Different pricing and reimbursement schemes exist in other countries. In the EU, governments influence the price of pharmaceutical products through their pricing and reimbursement rules and control of national health care systems that fund a large part of the cost of those products to consumers. Some jurisdictions operate positive and negative list systems under which products may only be marketed once a reimbursement price has been agreed. To obtain reimbursement or pricing approval, some of these countries may require the completion of clinical trials that compare the cost-effectiveness of a particular product candidate to currently available therapies. Other member states allow companies to fix their own prices for medicines, but monitor and control company profits. The downward pressure on health care costs in general, particularly prescription drugs, has become very intense. As a result, increasingly high barriers are being erected to the entry of new products. In addition, in some countries, cross-border imports from low-priced markets exert a commercial pressure on pricing within a country.
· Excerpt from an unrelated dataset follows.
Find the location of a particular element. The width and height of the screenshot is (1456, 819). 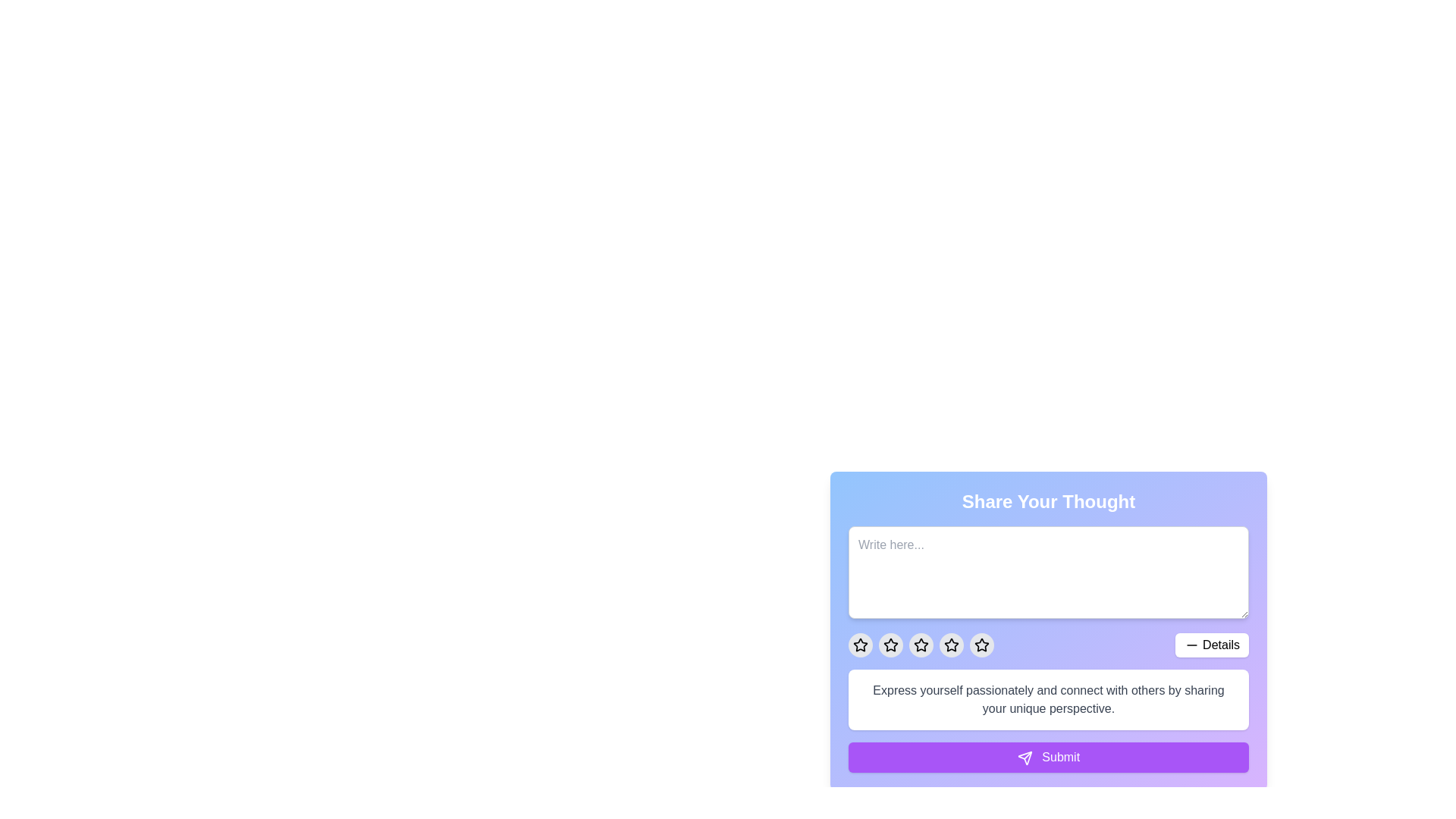

the submission icon located in the bottom-right corner of the interface, part of the purple-themed 'Submit' button is located at coordinates (1025, 758).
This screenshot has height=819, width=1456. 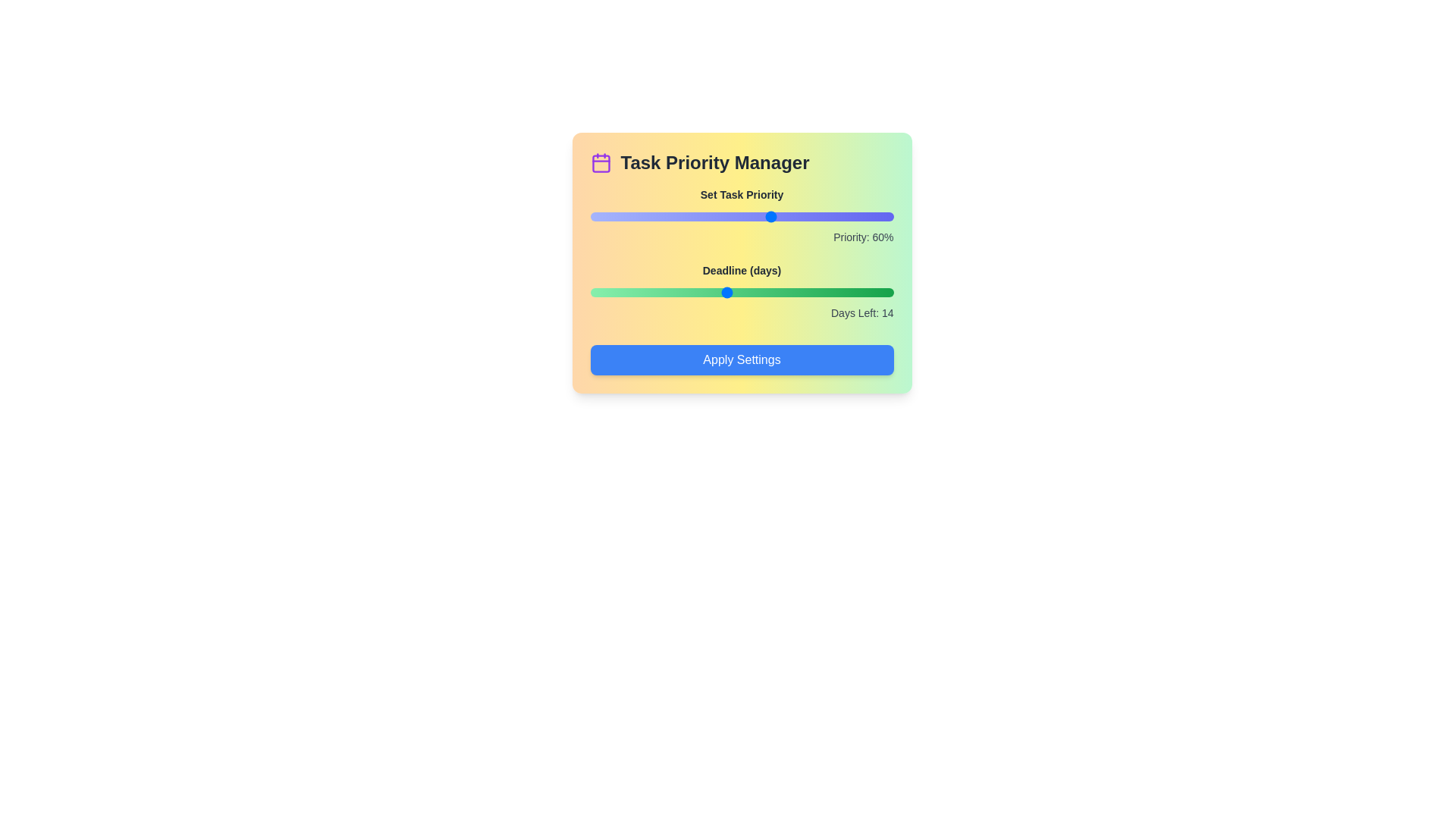 I want to click on the deadline slider to set the deadline to 5 days, so click(x=632, y=292).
The marketability of any product candidates for which we or our collaborators receive regulatory approval for commercial sale may suffer if the government and third-party payors fail to provide adequate coverage and reimbursement. In addition, emphasis on managed care in the United States has increased and we expect will continue to increase the pressure on pharmaceutical pricing. Coverage policies and third-party reimbursement rates may change at any time. Even if favorable coverage and reimbursement status is attained for one or more products for which we or our collaborators receive regulatory approval, less favorable coverage policies and reimbursement rates may be implemented in the future.
Healthcare Reform
A primary trend in the U.S. healthcare industry and elsewhere is cost containment. Government authorities and other third-party payors have attempted to control costs by limiting coverage and the amount of reimbursement for particular medical products and services, implementing reductions in Medicare and other healthcare funding and applying new payment methodologies. For example, in March 2010, the Patient Protection and Affordable Care Act, as amended by the Health Care and Education Reconciliation Act (collectively ACA), was enacted, which affected existing government healthcare programs and resulted in the development of new programs. The ACA, among other things, increased the minimum level of Medicaid rebates payable by manufacturers of brand name drugs; required collection of rebates for drugs paid by Medicaid managed care organizations; required manufacturers to participate in a coverage gap discount program, under which they must agree to offer point-of-sale discounts (increased to 70 percent, effective as of January 1, 2019) off negotiated prices of applicable brand drugs to eligible beneficiaries during their coverage gap period, as a condition for the manufacturer’s outpatient drugs to be covered under Medicare Part D; imposed a non-deductible annual fee on pharmaceutical manufacturers or importers who sell certain “branded prescription drugs” to specified federal government programs, implemented a new methodology by which rebates owed by manufacturers under the Medicaid Drug Rebate Program are calculated for drugs that are inhaled, infused, instilled, implanted, or injected; expanded the types of entities eligible for the 340B drug discount program; expanded eligibility criteria for Medicaid programs; created a new Patient-Centered Outcomes Research Institute to oversee, identify priorities in, and conduct comparative clinical effectiveness research, along with funding for such research; and established a Center for Medicare Innovation at the Centers for Medicare & Medicaid Services (CMS) to test innovative payment and service delivery models to lower Medicare and Medicaid spending, potentially including prescription drug spending.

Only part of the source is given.